Seniors, however, may need increased amounts of fluid to remain hydrated. We mustn't forget that aging adults often need reminders and encouragement to drink enough water to avoid dehydration. Moreover, seniors lose water faster with age. Their sense of thirst also decreases with age and hence older adults have to be extra mindful of their water intake.
An important point to remember here is that older people are also at a higher risk of overhydration as they have less ability to conserve sodium. Insufficient amounts of dietary sodium, along with excess fluids, can lead to dangerous overhydration in aging adults.
The recommended daily water intake for seniors is at least one cup of water for every 20 pounds (9 kg) of weight or at least 1.7 liters of fluid per 24 hours.
Where you live significantly impacts the amount of water you should consume. For example, hot or humid weather can make you sweat and requires an additional intake of fluid. Indoor heating can increase sweating and makes your skin lose moisture during the winter season and you would hence need more water to make up for that loss. Also, those living in altitudes greater than 2,500 meters (8,202 ft) are more prone to extra urination and more rapid breathing. This may lead to a greater fluid loss and consequently an increased need for water.
3. Illnesses or health conditions
If you have an infection or a fever, your body may lose water by as much as 200 ml per day for a rise of each degree Celsius in body temperature. Vomiting or diarrhea can also cause you to lose fluids rapidly. In such cases, you will need to drink more water and may even require oral rehydration solutions. Other conditions such as diabetes, bladder infections, urinary tract stones, gout, and constipation may also require enhanced water intake.
However, not all health conditions need you to take more water. For instance, heart failure and some types of kidney, liver, and adrenal diseases tend to damage the excretion of water and may require you to lower your water consumption.
4. Pregnancy or breast-feeding
Women who are expecting or breastfeeding generally need additional fluids to remain properly hydrated. This is because the body is working for two (or more).
The Institute of Medicine recommends that pregnant women should drink 2.4 liters (about 10 glasses of 250ml) of fluids per day and women who breastfeed should drink at least 2.71 liters of water and additional fluids daily depending on their thirst (about 12 glasses of 250ml).

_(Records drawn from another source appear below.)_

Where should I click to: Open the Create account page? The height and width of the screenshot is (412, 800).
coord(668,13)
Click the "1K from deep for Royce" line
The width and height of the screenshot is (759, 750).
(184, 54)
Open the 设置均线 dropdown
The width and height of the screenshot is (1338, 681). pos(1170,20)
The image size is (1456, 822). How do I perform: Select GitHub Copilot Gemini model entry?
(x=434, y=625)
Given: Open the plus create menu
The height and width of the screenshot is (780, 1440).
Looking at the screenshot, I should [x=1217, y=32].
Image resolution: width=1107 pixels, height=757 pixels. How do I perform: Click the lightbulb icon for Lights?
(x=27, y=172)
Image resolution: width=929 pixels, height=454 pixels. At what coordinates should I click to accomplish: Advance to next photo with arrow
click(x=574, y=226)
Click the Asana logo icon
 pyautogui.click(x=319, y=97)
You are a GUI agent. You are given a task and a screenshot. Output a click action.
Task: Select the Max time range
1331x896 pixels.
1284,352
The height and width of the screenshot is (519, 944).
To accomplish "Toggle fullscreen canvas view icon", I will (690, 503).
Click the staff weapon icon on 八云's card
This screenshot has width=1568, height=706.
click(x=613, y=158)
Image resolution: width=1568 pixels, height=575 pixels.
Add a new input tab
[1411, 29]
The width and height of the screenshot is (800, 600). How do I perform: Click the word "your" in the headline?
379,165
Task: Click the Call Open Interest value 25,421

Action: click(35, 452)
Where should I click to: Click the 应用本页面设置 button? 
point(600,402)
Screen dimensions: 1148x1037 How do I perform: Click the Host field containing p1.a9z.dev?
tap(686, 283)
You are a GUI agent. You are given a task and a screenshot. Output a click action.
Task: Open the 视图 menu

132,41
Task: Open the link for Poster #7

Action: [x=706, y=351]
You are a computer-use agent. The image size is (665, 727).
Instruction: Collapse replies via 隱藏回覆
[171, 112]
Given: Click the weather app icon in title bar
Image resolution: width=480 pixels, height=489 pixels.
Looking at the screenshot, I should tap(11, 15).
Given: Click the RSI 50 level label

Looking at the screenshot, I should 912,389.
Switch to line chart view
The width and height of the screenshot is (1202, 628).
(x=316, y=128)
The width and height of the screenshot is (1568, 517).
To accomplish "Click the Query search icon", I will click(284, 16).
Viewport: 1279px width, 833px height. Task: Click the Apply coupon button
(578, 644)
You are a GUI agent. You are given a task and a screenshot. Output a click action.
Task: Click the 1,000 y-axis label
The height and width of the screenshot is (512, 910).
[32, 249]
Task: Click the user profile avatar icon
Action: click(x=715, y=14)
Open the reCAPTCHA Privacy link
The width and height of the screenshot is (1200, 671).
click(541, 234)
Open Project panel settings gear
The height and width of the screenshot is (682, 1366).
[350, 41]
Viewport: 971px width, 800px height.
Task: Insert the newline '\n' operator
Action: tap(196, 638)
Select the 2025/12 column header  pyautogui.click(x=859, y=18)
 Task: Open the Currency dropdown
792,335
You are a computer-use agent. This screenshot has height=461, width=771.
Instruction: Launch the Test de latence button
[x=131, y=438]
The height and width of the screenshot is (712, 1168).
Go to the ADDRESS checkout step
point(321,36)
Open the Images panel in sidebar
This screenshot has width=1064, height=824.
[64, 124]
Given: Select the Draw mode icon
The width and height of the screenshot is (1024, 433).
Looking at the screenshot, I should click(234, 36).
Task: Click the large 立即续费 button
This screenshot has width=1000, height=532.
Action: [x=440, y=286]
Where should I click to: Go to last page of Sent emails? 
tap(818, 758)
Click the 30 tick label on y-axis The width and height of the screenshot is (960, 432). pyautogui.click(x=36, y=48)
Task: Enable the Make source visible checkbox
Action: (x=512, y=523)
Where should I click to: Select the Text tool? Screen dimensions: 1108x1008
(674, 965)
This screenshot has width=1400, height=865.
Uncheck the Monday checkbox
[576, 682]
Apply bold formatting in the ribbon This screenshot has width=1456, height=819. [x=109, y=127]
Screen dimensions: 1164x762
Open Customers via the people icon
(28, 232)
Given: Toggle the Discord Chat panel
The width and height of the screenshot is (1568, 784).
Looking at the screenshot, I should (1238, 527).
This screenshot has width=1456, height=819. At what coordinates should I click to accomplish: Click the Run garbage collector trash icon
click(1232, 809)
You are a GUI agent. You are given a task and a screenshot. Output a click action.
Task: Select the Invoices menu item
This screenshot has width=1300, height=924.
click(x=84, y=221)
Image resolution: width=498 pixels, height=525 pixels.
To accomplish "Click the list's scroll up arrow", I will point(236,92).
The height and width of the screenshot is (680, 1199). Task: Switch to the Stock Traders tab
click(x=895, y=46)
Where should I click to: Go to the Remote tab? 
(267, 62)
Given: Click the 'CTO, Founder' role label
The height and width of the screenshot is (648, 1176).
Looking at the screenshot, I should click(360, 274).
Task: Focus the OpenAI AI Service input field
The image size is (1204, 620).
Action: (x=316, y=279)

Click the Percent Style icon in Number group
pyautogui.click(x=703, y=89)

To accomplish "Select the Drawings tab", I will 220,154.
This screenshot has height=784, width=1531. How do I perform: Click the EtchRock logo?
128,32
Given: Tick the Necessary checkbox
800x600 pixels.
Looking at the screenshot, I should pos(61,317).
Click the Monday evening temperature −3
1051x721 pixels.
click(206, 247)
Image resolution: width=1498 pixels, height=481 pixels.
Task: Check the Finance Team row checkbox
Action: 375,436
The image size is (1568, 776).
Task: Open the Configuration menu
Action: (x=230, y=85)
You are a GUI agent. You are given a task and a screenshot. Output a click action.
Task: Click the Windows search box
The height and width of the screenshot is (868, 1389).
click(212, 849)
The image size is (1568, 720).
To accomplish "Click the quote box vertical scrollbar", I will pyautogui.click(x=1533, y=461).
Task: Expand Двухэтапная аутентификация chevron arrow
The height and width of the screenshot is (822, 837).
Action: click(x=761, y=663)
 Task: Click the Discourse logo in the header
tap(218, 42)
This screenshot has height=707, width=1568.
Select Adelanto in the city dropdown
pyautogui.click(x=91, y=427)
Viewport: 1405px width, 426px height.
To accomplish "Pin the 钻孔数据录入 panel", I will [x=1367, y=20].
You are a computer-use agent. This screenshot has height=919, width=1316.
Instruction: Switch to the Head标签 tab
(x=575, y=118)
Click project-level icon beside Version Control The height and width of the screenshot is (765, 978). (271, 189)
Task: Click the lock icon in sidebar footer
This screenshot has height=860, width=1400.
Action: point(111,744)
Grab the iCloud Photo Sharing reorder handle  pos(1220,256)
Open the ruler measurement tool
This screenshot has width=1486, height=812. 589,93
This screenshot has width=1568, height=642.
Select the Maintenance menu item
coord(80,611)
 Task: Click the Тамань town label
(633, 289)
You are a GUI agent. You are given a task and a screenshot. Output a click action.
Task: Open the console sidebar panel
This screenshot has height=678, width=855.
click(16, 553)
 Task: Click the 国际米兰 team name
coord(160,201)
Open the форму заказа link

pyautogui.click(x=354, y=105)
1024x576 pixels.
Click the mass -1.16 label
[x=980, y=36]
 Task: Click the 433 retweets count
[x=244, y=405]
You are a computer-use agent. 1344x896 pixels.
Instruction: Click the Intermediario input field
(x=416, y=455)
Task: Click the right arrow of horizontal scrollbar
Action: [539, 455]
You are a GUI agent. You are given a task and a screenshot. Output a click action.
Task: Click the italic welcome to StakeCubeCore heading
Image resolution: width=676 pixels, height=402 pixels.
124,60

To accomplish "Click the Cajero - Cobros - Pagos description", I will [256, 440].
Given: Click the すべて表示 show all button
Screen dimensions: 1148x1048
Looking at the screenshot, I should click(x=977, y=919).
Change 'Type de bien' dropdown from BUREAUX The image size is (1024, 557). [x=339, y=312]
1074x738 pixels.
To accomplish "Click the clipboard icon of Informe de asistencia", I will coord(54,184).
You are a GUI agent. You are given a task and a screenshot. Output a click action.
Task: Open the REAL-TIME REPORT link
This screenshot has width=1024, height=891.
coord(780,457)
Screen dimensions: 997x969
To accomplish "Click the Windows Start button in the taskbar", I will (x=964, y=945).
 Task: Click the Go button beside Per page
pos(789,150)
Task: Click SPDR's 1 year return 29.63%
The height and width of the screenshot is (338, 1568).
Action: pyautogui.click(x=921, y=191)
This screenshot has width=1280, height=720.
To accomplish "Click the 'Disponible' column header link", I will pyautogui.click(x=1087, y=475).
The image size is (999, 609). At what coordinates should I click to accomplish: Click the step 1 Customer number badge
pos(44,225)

5. Exercise or physical activity
It goes without saying that exercising or engaging in any activity that makes you sweat will also mean that you need to drink extra water to make up for that loss. Ideally, an extra 1.5 to 2.5 cups of water should be enough for short bouts of exercise.
However, if your exercise lasts for more than an hour, you would obviously require more water. The additional fluid you would need would depend on the amount of sweat you lose during the exercise, its duration, and the kind of activity you are involved in. If you are engaging in long bouts of extreme exercise, it would be better to use a sports drink that contains sodium as that will help replace the sodium lost in sweat, too.
Also, if you are active during the day or your work involves standing or walking a lot, you would need more water than someone who sits at a desk all day. For these people, an extra 2-3 glasses of water daily should be enough.
6. Your diet
Your water intake is also related to the kind of diet you follow. For instance, if you drink a lot of coffee and other caffeinated beverages, you are bound to lose extra water as a result of caffeine's diuretic effect. Also, if your diet is high in salty, spicy, or sugary foods, you should increase your water intake by a little bit. More water would also be needed if your diet doesn’t include a lot of hydrating foods that are high in water such as fresh or cooked fruits and vegetables.
Another point to note is that people taking too little protein are not able to maintain sufficient amounts of water in the blood. One of the most important roles of protein is to hold onto fluid in the blood. Thus, these individuals should certainly make it a point to boost their water consumption.